Colin Stetson @ Gorilla, Manchester, 14 Jul
Virtuoso woodwind and brass player Colin Stetson delivers an entrancing set tonight as part of the Dark Matter series – slogan: “Destroy your Boundaries” – during the Manchester International Festival
Colin Stetson has been around the houses. Some may remember him as an integral part of the Arcade Fire touring line-up circa Neon Bible, and he’s also worked with the likes of Bon Iver, Laurie Anderson and David Byrne, not to mention his own wife, Arcade Fire’s touring violinist Sarah Neufeld. In between he’s found time to produce several records and score films.

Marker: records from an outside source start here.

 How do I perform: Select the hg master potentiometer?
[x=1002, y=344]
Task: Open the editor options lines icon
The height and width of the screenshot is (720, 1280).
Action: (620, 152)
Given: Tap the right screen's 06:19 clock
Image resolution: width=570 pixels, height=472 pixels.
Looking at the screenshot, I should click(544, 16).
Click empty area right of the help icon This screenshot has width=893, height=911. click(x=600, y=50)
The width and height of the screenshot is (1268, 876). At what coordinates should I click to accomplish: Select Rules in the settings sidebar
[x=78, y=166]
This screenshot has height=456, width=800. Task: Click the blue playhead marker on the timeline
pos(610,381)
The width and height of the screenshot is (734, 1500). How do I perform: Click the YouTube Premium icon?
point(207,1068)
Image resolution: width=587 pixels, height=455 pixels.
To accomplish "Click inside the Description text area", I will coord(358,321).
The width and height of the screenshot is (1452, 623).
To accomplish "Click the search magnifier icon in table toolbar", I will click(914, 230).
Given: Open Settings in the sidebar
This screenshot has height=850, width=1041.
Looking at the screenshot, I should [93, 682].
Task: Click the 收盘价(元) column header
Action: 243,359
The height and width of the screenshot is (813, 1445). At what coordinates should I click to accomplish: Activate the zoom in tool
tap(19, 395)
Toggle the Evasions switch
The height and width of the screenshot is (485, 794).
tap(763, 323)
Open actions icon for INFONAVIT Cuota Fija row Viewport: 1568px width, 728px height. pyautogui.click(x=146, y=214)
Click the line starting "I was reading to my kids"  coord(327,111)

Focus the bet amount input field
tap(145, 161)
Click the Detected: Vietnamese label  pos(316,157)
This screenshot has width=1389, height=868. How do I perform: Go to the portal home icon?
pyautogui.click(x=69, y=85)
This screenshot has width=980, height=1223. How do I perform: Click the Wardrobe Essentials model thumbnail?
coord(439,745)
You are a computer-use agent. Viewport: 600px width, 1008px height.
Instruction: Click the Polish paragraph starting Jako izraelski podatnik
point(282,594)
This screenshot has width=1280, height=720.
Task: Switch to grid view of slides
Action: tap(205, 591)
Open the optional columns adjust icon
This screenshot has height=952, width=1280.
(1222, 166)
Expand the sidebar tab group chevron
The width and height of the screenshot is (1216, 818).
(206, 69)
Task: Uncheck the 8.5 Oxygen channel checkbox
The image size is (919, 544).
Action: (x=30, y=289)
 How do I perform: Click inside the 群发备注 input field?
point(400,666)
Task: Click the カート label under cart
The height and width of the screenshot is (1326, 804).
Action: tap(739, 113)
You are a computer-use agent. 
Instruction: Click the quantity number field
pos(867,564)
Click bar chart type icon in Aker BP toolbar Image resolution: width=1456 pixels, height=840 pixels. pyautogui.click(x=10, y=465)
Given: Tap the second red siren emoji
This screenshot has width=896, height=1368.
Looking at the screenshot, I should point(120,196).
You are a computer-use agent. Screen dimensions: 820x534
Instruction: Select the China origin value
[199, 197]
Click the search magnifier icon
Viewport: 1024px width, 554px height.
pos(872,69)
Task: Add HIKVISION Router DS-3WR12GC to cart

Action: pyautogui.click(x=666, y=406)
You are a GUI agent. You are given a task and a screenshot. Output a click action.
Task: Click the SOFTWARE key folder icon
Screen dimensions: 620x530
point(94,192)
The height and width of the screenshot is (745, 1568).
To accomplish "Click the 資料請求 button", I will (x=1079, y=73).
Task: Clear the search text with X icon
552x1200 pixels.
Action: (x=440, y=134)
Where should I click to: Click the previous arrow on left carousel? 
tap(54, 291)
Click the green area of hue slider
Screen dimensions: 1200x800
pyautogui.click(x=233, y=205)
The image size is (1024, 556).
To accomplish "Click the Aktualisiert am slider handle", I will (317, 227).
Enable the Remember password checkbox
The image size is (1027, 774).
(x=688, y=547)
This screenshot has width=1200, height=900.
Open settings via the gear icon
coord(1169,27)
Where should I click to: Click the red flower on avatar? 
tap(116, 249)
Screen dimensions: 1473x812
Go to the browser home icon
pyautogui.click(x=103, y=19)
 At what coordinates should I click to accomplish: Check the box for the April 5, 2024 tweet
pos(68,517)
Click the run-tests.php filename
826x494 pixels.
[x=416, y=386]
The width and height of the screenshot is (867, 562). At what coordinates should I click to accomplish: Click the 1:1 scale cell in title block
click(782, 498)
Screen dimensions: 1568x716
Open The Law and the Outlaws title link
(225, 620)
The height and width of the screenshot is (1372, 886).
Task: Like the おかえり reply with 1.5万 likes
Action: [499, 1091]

Preceded by a choice and eclectic mix from Dark Matter curator BBC 6 Music DJ Mary Anne Hobbs, Stetson is on his own tonight in a city he can’t remember last visiting, something with which he appears a little uncomfortable but he interacts amusingly with the audience nonetheless.
The evening's backdrop is a huge disc which fluctuates from pale moon to throbbing red. Opening with Spindrift from 2017's All This I Do for Glory, his silhouette against the backdrop immediately exposes his mastery of the circular breathing technique (in through nose, out through puffed cheeks at the same time) which allows him to create astonishing sounds. His lumberjack physique, pulsating forehead veins and breathtaking ability (no pun intended) to sustain a consistent sound for 10 minutes or longer prompts you to wonder if he has muscles in his lungs, too.
Drawing largely on ...Glory and some unreleased tracks, Stetson's set is essentially ambient drone, but not of the traditional electronic kind. Extensively mic’d up as usual, across his various saxophones and other instruments, and even his body, it’s hard to believe that what you hear is emanating from one person and those instruments.
Never has a phrase like ‘one man orchestra’ been so apt. Stetson's sounds are uniformly unearthly, evoking images of elephants trumpeting and even rhinoceros mating calls.
As another audience member falls victim to the heat in Gorilla, you wonder how long Stetson can maintain the pace and he admits that final song Strike Your Forge and Grin is going to “take him out of the game.” What follows is the equivalent of running a marathon in 15 minutes while solving a taxing IQ puzzle, such is the physical and mental effort required to play the piece, which climaxes magnificently. Incredibly, he’s still standing.
No encore is required, even if he had it in him, nor would one be demanded. Stetson's wonderful masterclass is over, leaving us all breathless.